Word for word, transcribe the listing that follows, minus any pictures.
[Start of Attachment]
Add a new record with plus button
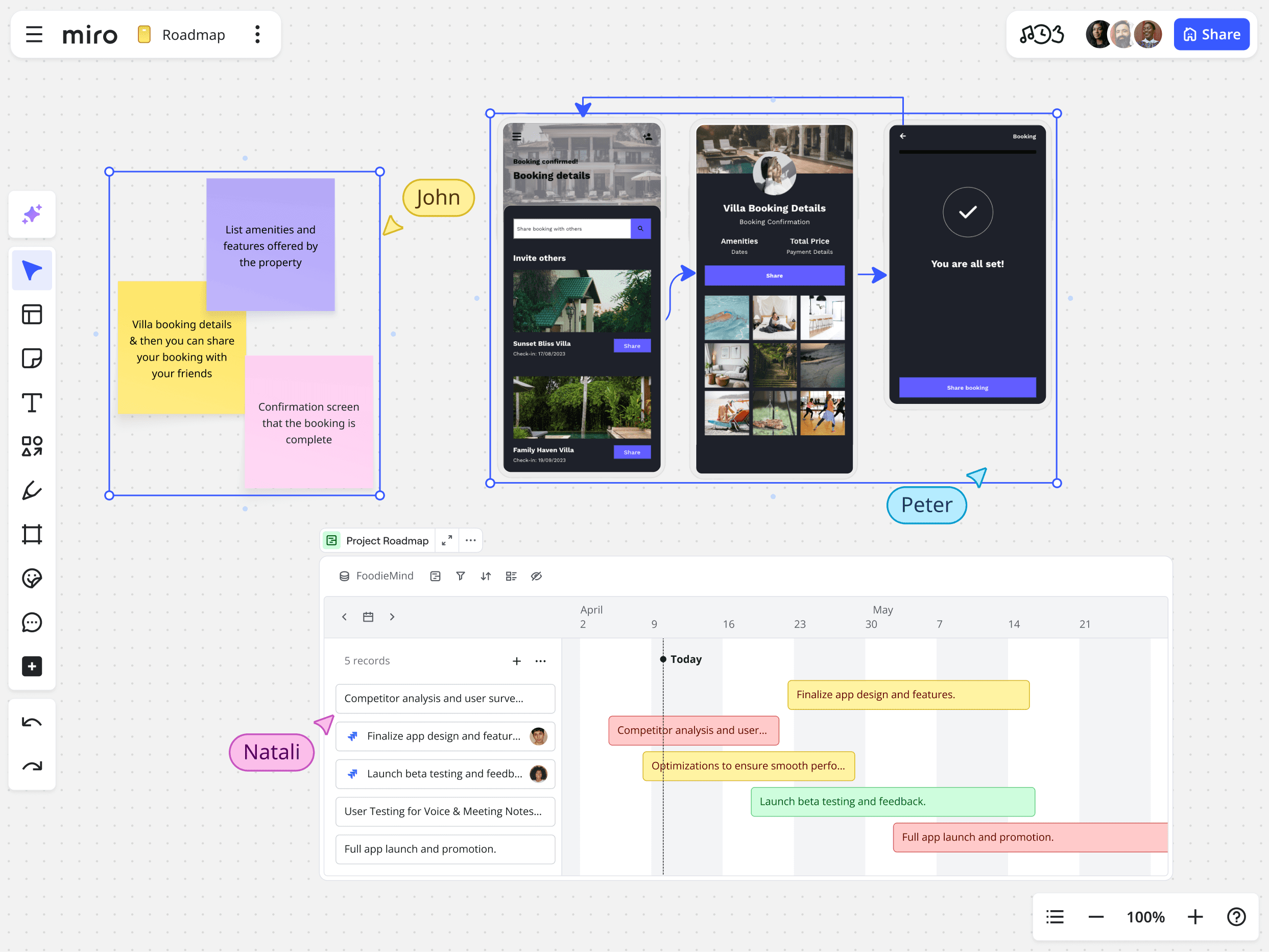[x=516, y=661]

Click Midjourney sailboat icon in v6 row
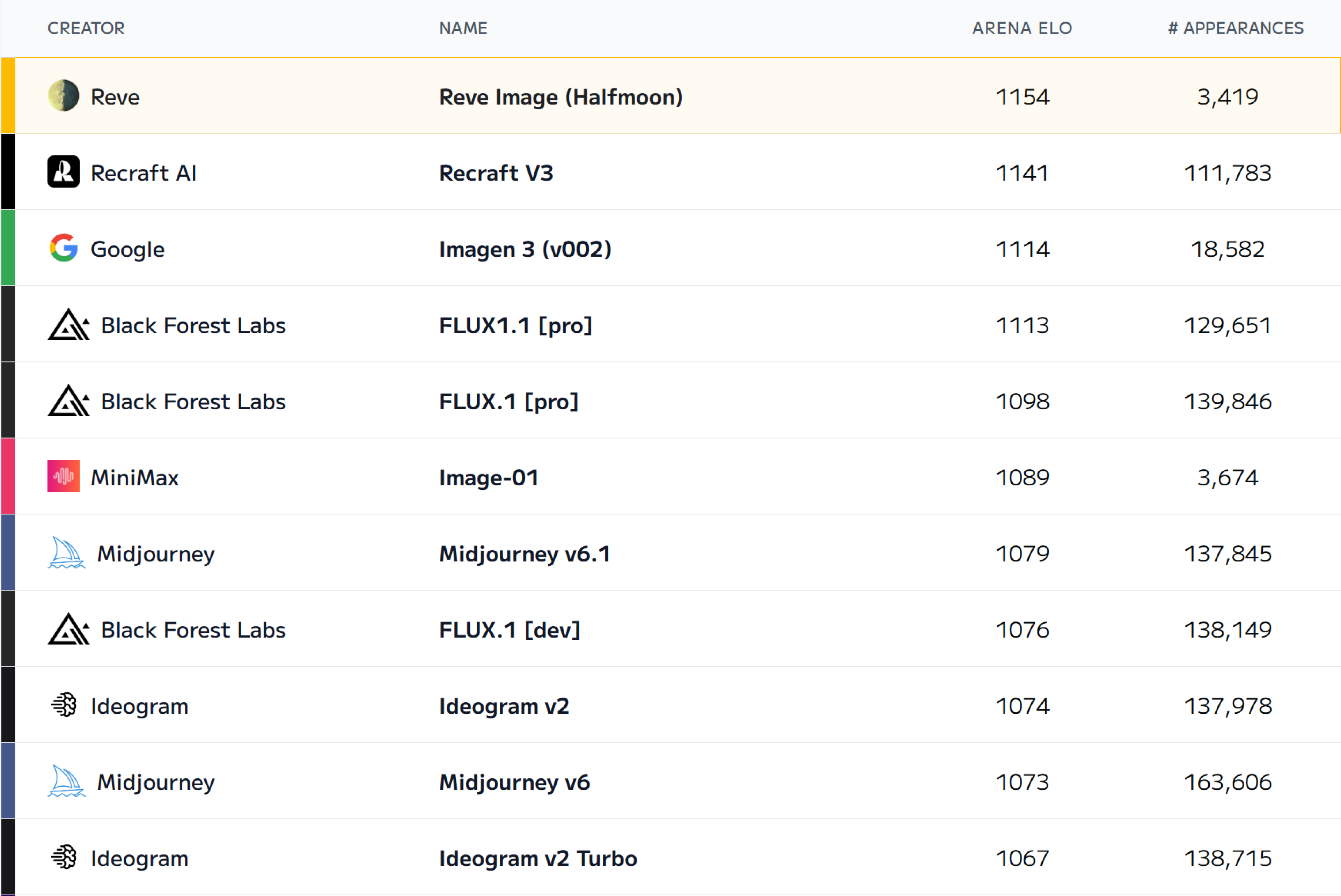[x=66, y=780]
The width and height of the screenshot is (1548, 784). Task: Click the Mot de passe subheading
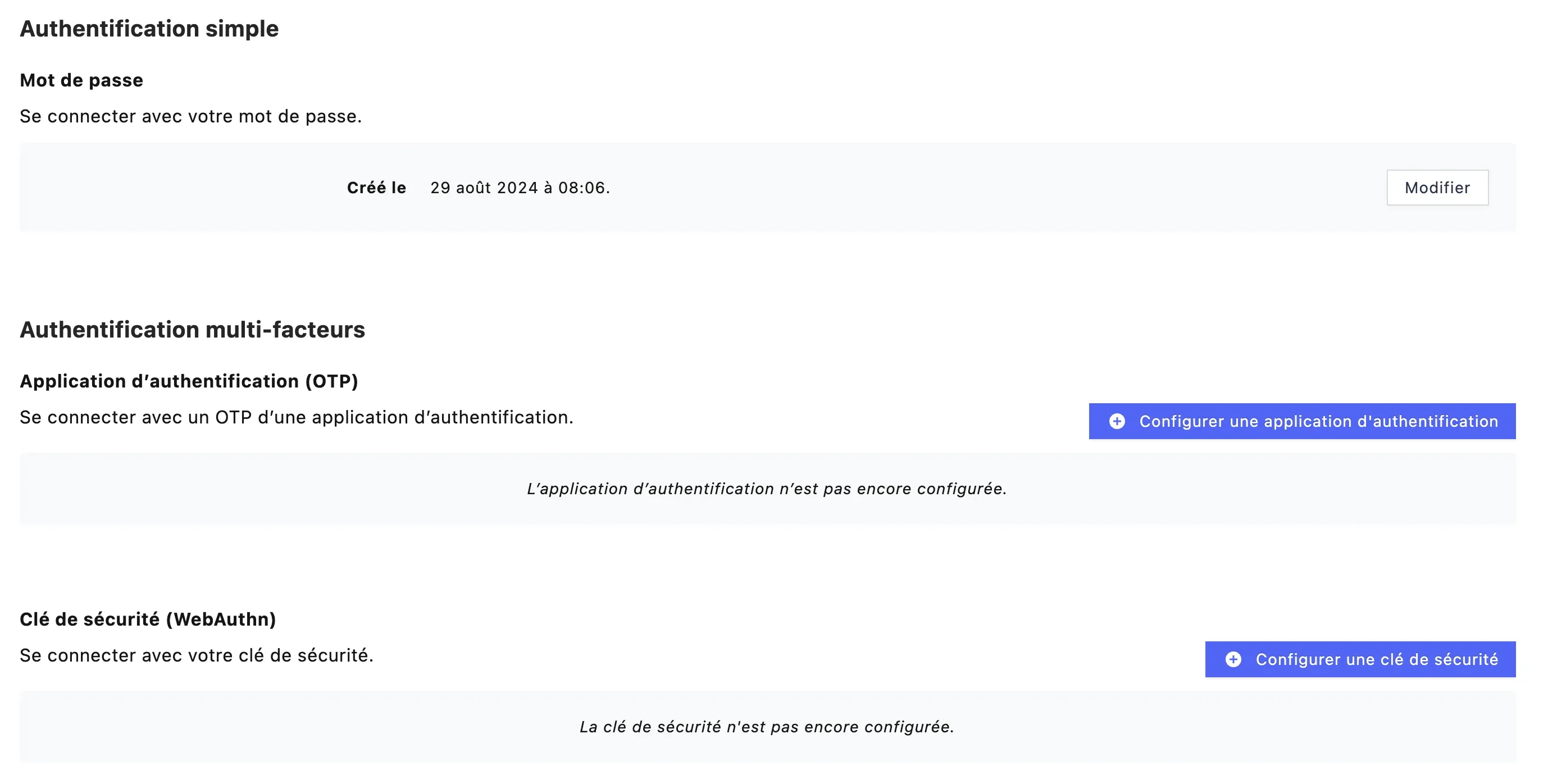[x=81, y=80]
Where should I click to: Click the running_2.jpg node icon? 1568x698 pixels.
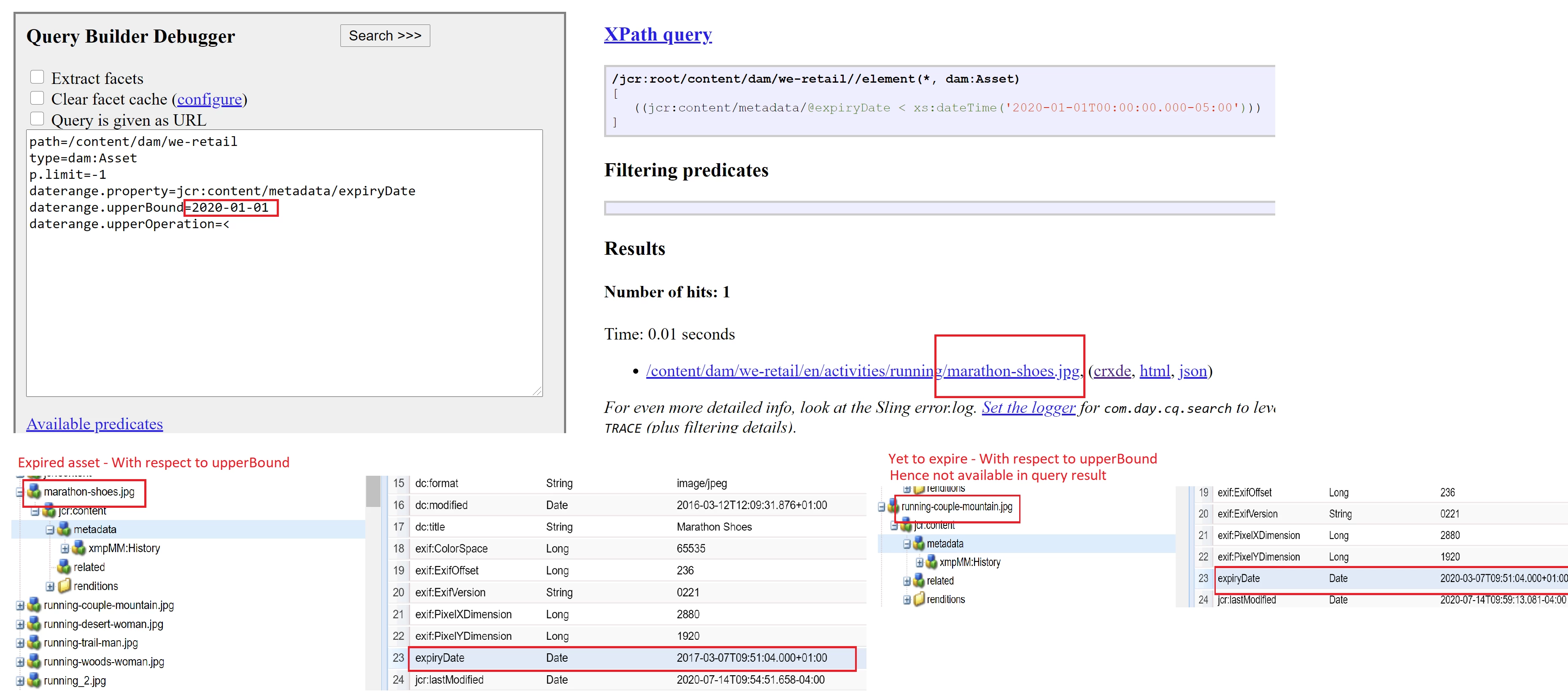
[End of Attachment]
* _OUTPUT FOR THIS EXERCISE_
Add a new record with plus button
[x=516, y=661]

Click Midjourney sailboat icon in v6 row
[x=66, y=780]
The width and height of the screenshot is (1548, 784). Task: Click the Mot de passe subheading
[x=81, y=80]
Where should I click to: Click the running_2.jpg node icon? 1568x698 pixels.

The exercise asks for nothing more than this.